# Strawberry roan?



## nikelodeon79 (Mar 3, 2008)

In my quest to learn more about horse coloring, I was wondering about my late pony, Bandit. I was told he was a "strawberry roan" welsh pony. What color was he?



















He did have white hairs all throughout his coat in a fairly even pattern. He also had a long, skinny slightly uneven white marking on his belly. I'll see if I can dig up some old pics that show it.


----------



## MangoRoX87 (Oct 19, 2009)

Strawberry roan is not a color. It's a red roan that has flaxen, just a made up silly name 


If anything, he might have rabicano, but he doesn't look roan to me.
_Posted via Mobile Device_


----------



## Reno Bay (Jul 8, 2012)

From those pictures, nothing particularly screams roan to me. He looks plain chestnut, unless he was very minimally roan (if that's possible). The white hairs could have been from a variety of things, and the white splotches on his belly were probably the result of a pinto gene.

Typically when I hear "roan" I think of something similar to this: Strawberry Roan by ~xrockinrobynstock on deviantART


----------



## Reno Bay (Jul 8, 2012)

MangoRoX87 said:


> Strawberry roan is not a color. It's a red roan that has flaxen, just a made up silly name
> 
> 
> If anything, he might have rabicano, but he doesn't look roan to me.
> _Posted via Mobile Device_


Strawberry roan is a commonly used term for chestnut roan.
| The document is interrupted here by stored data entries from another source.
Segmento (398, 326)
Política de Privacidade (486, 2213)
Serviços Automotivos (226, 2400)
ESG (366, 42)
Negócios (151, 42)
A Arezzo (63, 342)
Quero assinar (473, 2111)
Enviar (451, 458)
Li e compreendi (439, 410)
Wouldn't it be so much easier if we all just said bay roan, black roan, chestnut roan, palomino sabino roan? XD


----------



## nikelodeon79 (Mar 3, 2008)

MangoRoX87 said:


> Strawberry roan is not a color. It's a red roan that has flaxen, just a made up silly name
> _Posted via Mobile Device_


Yes I know... That's why I asked what color he really was. ;-) 

I'll see if I can dig up some better pics. He doesn't look like a traditional roan to me, but the uniform "ticking" of white hairs throughout his coat was interesting and not like anything I've seen on any other chestnut (and I have lots of them, lol).

It was much more apparent in person. Most people asked me if he was POA, which I suppose he could have been. I never had any papers on him.
_Posted via Mobile Device_


----------



## OutOfTheLoop (Apr 1, 2012)

He doesn't look roan to me. My gelding has some white ticking that gets worse with age, but he's not roan. Cuteittle sorrel pony though.
_Posted via Mobile Device_


----------



## SunnyMeadeFarm (Sep 3, 2012)

Hmm, I agree he doesn't look Strawberry/Chestnut/Red Roan, You said he had an uneven white mark on his belly? That is a very common trait of Sabino, and might help explain the white hairs. My own pony is sabino and has a belly spot. So I would say he was a Chestnut (I don't think his manes light enough to be Flaxen) Sabino.
and a very handsome one at that


----------



## Poseidon (Oct 1, 2010)

I'm leaning towards sabino also. It's very common for red horses to have white hairs ticked all over them, but with as many as you've mentioned to be mistaken for a roan or Appy/POA in addition to the uneven white marking on its belly, it sounds much more like sabino.


----------



## Foxhunter (Feb 5, 2012)

MangoRoX87 said:


> Strawberry roan is not a color. It's a red roan that has flaxen, just a made up silly name
> 
> 
> If anything, he might have rabicano, but he doesn't look roan to me.
> _Posted via Mobile Device_


If strawberry roan is a made up colour then it has been made up for a heck of a long time!

It is mentioned in a book I have that was printed in 1880.


----------



## BarrelRacingLvr (Feb 26, 2012)

If the horse has a white streak/spot on its belly along with roaning of the barrel I am going to lean more towards Sabino then Strawberry roan.


----------



## OutOfTheLoop (Apr 1, 2012)

Foxhunter said:


> If strawberry roan is a made up colour then it has been made up for a heck of a long time!
> 
> It is mentioned in a book I have that was printed in 1880.


People died of colds back in 1880 as well. My what technology and research has changed!
_Posted via Mobile Device_


----------



## verona1016 (Jul 3, 2011)

Whether you like the term or not, most people understand what is meant by "strawberry roan." The same can not be said of many of the color names out there!


----------